▶ [TRY IT] Using the material below, repeat exactly the lines from the one with "Screen dimensions: 438x426" through the one with "Click the SUBSTITUTES section heading", ends included, without any images.

▶ [EXERCISE INPUT]
-- Opening Marker --

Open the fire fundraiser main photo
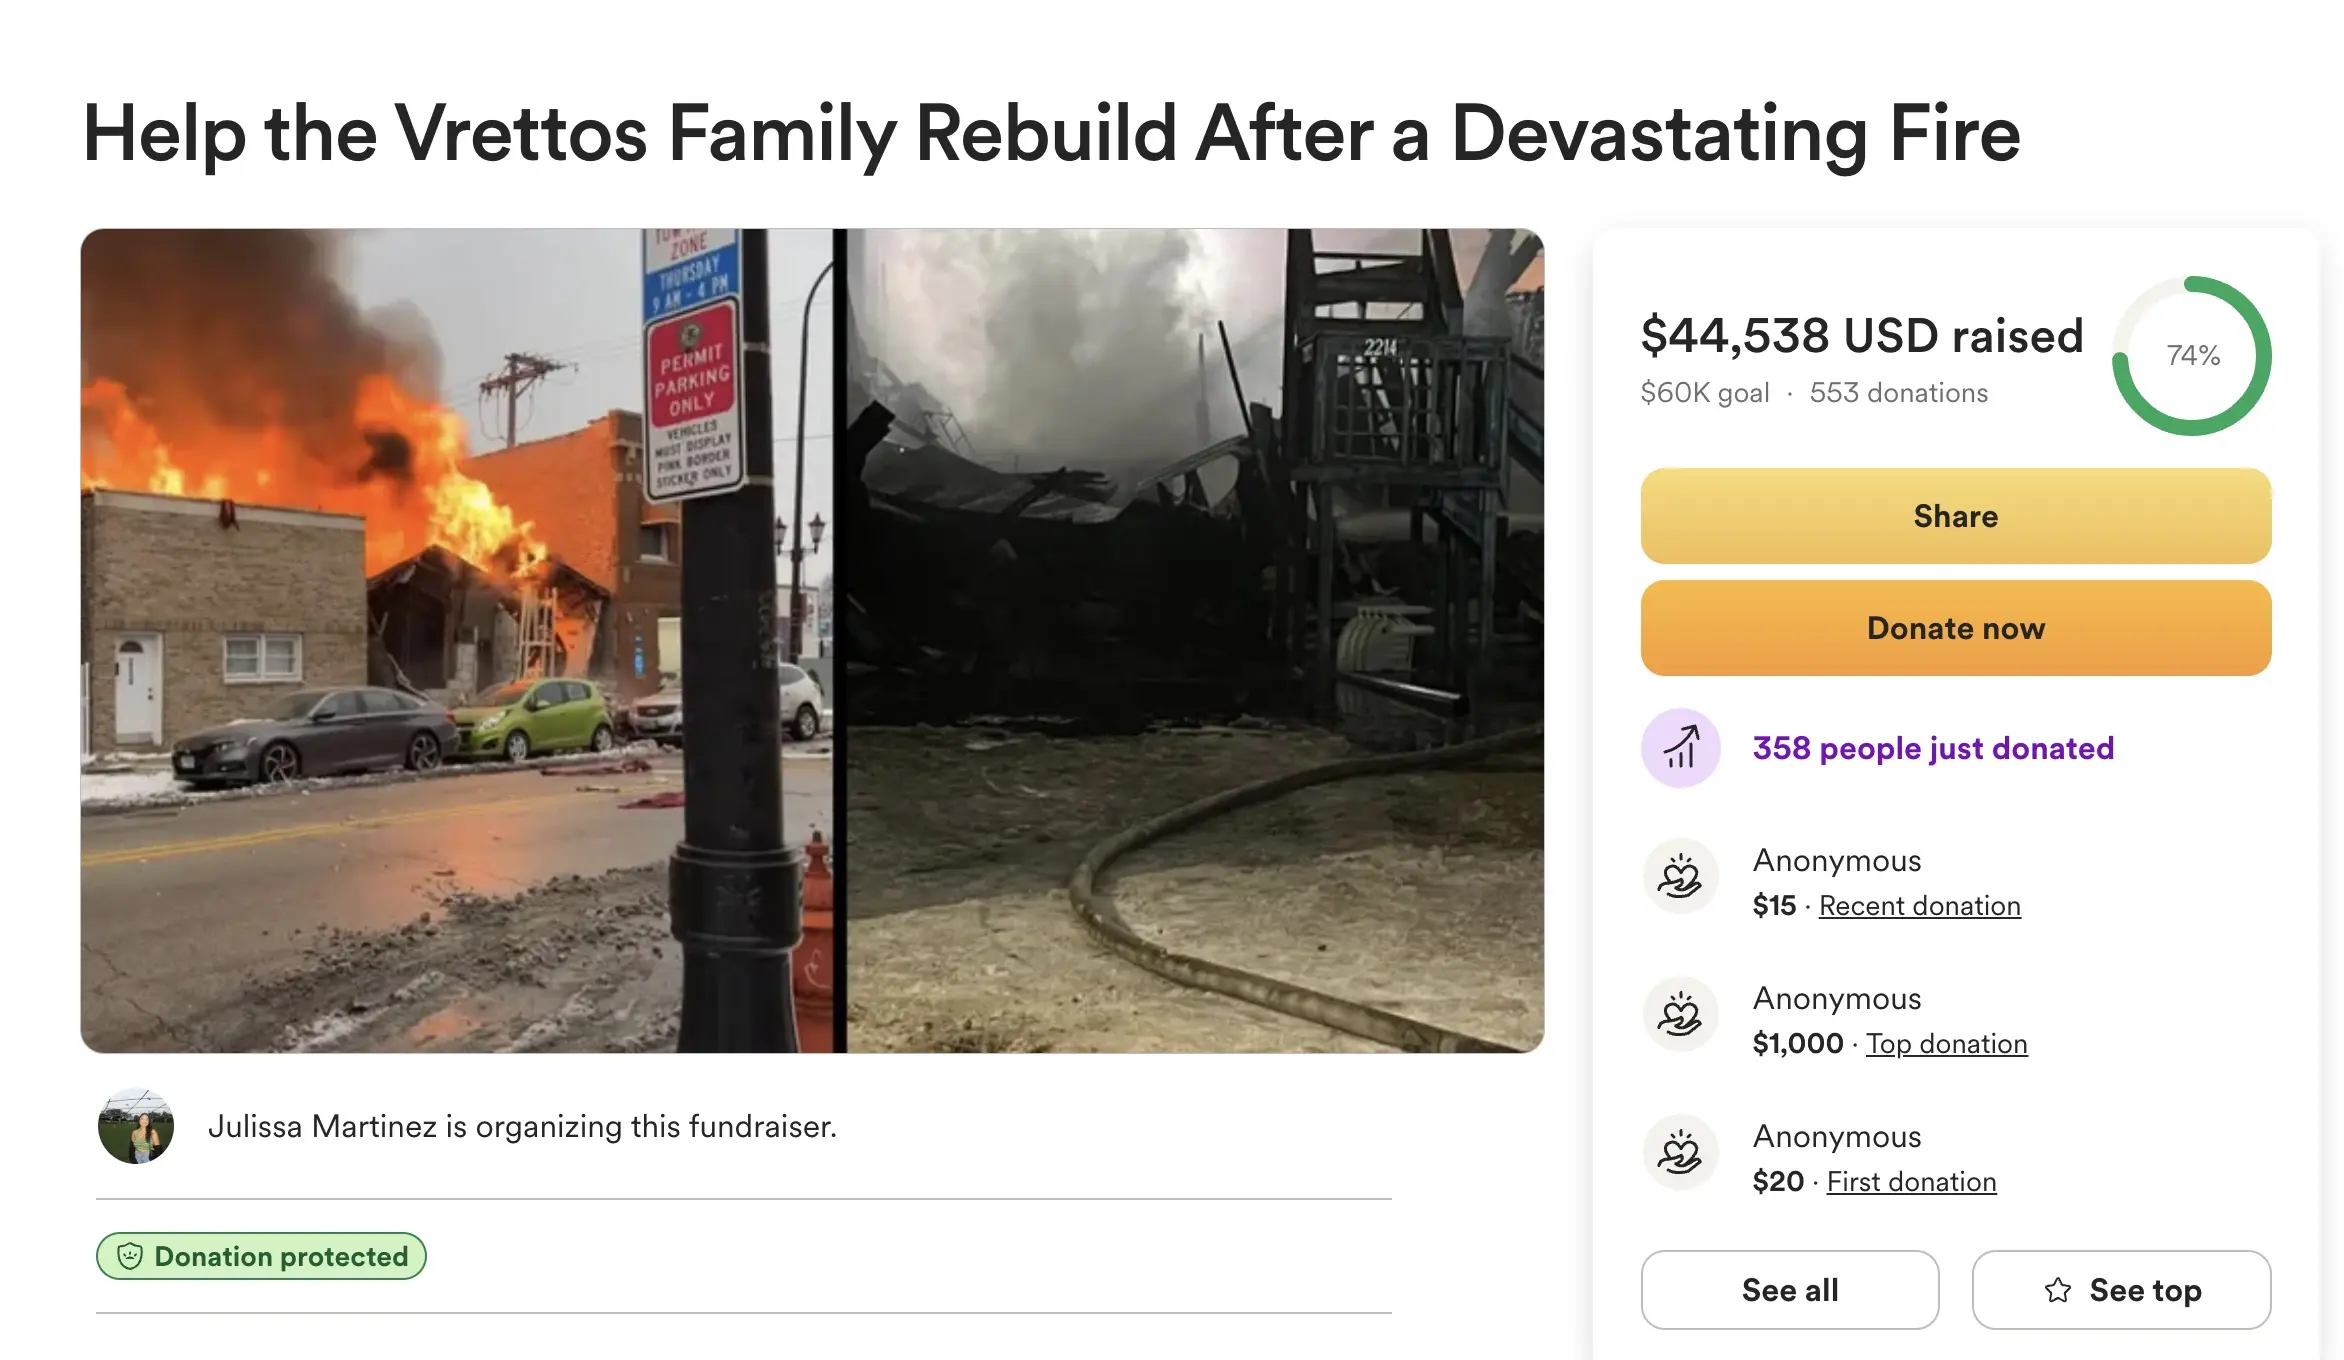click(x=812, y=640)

-- Closing Marker --
-- Opening Marker --

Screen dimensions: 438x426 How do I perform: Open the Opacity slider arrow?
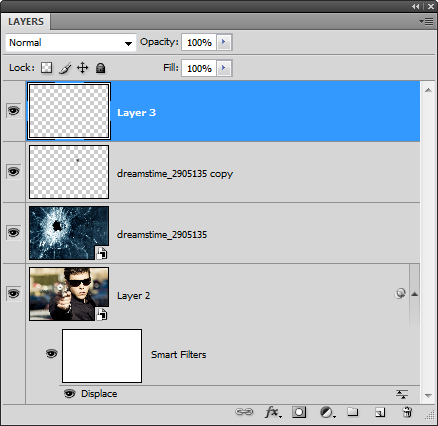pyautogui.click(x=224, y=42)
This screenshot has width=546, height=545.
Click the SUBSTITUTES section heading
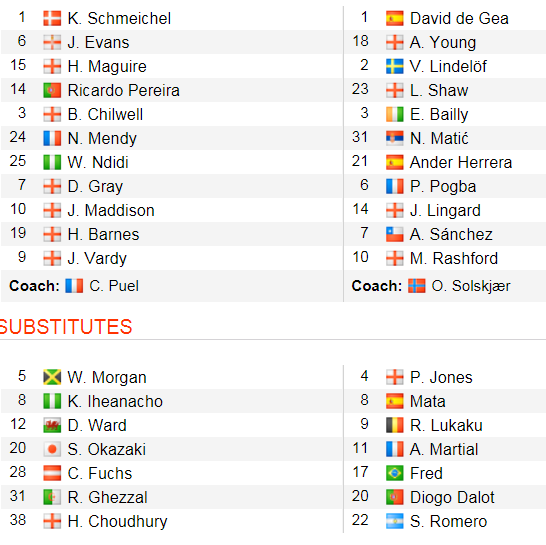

-- Closing Marker --
-- Opening Marker --

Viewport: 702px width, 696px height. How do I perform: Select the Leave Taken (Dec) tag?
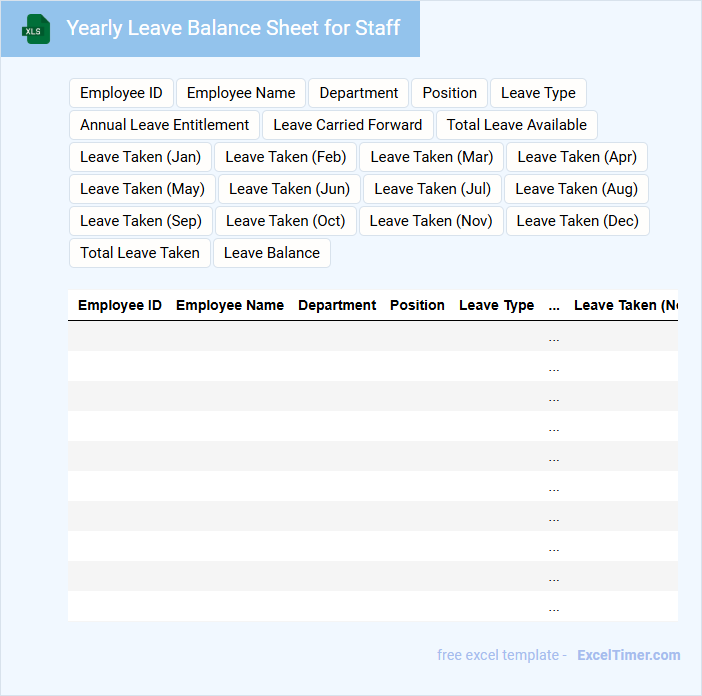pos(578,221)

-- Closing Marker --

▶ [RESPONSE]
Screen dimensions: 438x426 How do I perform: Open the Opacity slider arrow?
pyautogui.click(x=224, y=42)
This screenshot has width=546, height=545.
Click the SUBSTITUTES section heading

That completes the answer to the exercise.